Stephen Henderson: Well, I mean, all taxpayers aren’t created equal either. And I think the whole idea of exempting public pensions from taxes was that these are people who don’t have the opportunity to make the kind of money that people in the private sector do. They make sacrifices all the time throughout their careers to serve the public, their servants.
Stephen Henderson: And so the idea was to sweeten the pot, to incentivize people to do that more by giving them something that they could look forward to. It doesn’t make sense to have done that. I mean, especially when he gave this gigantic corporate tax break that again helped take revenue out of the Treasury. Think of the number of teachers who are walking away from the profession right now.
Stephen Henderson: You can’t get people to staff classrooms, you can’t get people to drive busses, you can’t get people to clean schools. All of these, these things that we really need people doing right now that they don’t want to do taking, you know, taking that, that pension tax and getting it away from it is one thing you can do to tell people, hey, here’s another reason to do it. But you’re right. He said he thought it was a fairness issue, and I think he was wrong about that.
Nolan Finley: And if we’re going to talk about it, you should talk about it for all retirees. You have a lot of retirees who haven’t enjoyed, sort of wages that public employee employees have who are getting by on part-time jobs and getting by on what meager savings they have, they should not have to support these, these folks that have benefits they don’t have.
Nolan Finley: All taxpayers should enjoy something from this windfall. The state as and, you know, probably more important, we should invest it in infrastructure and other things. We have a terrific need for.
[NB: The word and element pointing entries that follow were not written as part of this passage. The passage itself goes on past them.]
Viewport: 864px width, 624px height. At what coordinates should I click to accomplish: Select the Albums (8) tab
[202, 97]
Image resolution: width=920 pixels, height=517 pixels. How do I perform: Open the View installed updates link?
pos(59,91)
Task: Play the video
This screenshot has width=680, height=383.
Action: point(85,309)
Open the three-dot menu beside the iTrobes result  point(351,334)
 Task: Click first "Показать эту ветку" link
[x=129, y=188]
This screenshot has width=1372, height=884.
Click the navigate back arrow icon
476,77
Stephen Henderson: I mean, there is a lot of money in this budget for investments in infrastructure and other things like that. And you know, the conversation that I’ve been able to have with people about this budget. Everybody seems to think that it’s pretty particular in the way it spends the money that it doesn’t go and promise long term spending for short term funding that it targets the things that are going to be ongoing with money that we’re making that not this, not this, not this federal money.
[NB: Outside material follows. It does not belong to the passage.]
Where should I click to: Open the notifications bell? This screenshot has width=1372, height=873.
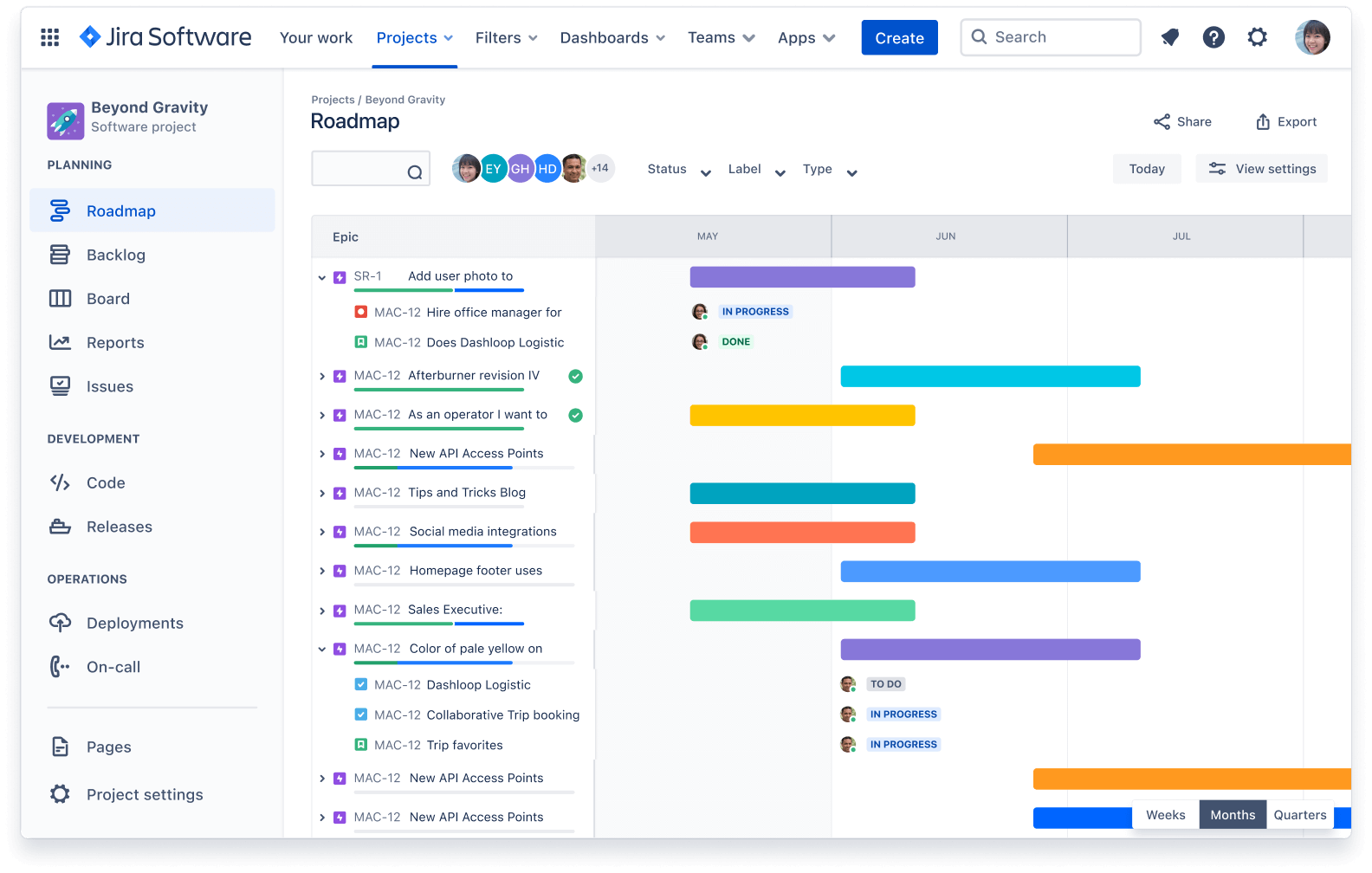tap(1169, 37)
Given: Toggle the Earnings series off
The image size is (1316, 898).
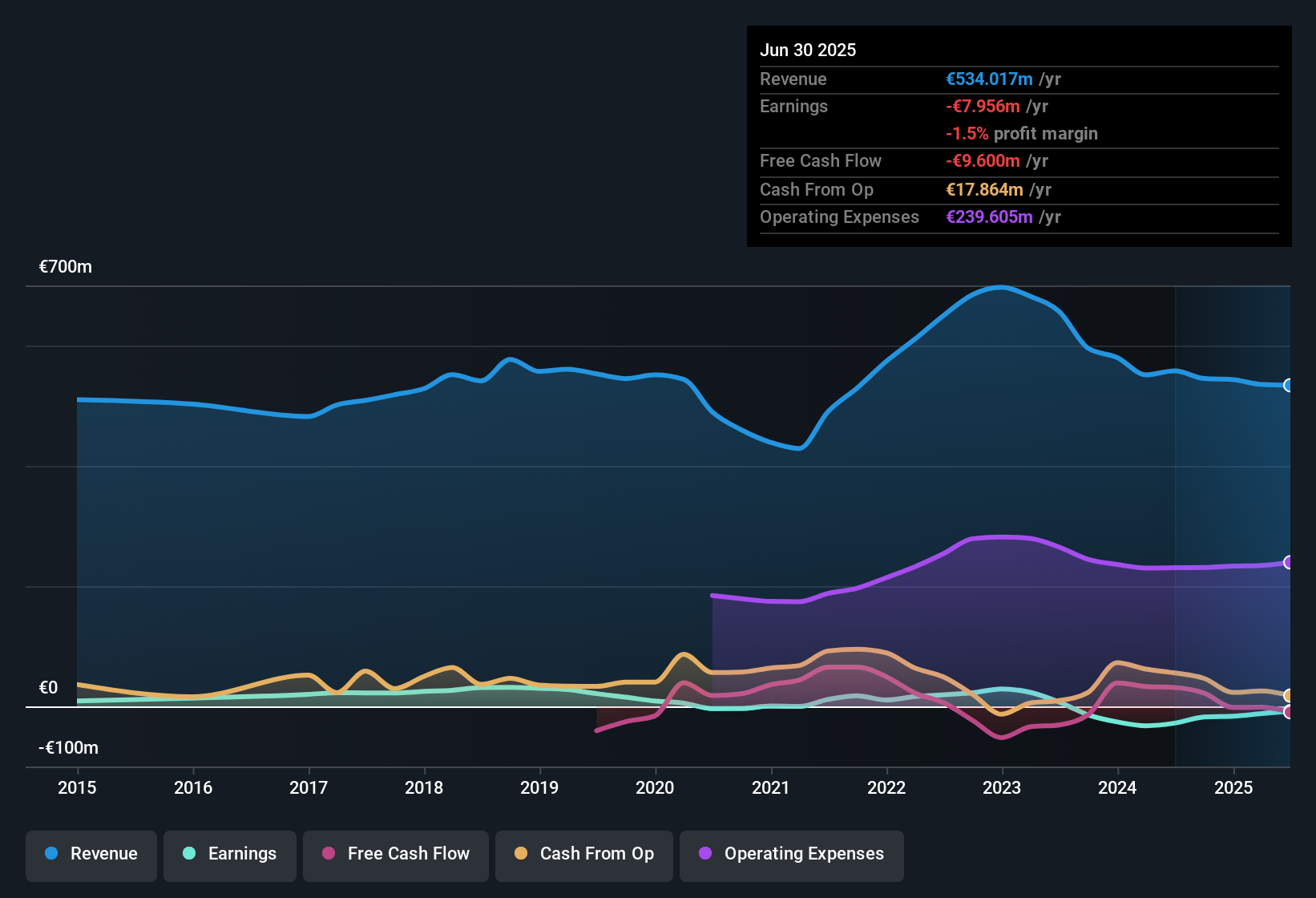Looking at the screenshot, I should (230, 854).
Stephen Henderson: And so I think the big question that remains is whether, you know, whether the Legislature, which is of course, controlled by Republicans who don’t seem automatically opposed to these things but have their own list of things that they’d like to do. How do you reconcile those things in an election year and whether you know, whether you can get that through?
Nolan Finley: Like the investment in pumping stations and trying to do something about this flooding that has plagued Metro Detroit over the last few years. There’s money in that. I quibble with the fact that it’s taken out of Covid relief money.
Nolan Finley: But Covid money should be spent on Covid relief and the other money there’s, you know, as we said, there’s plenty to go around. I think there’ll be a lot of give and take here. I think there’ll be the Legislature will be concerned and make sure this money isn’t being spent to buy votes for the upcoming election. But I think they’ll come to an agreement.
Stephen Henderson: Yeah. So we’ll see, we’re out of time, but then we’ll talk more in the future.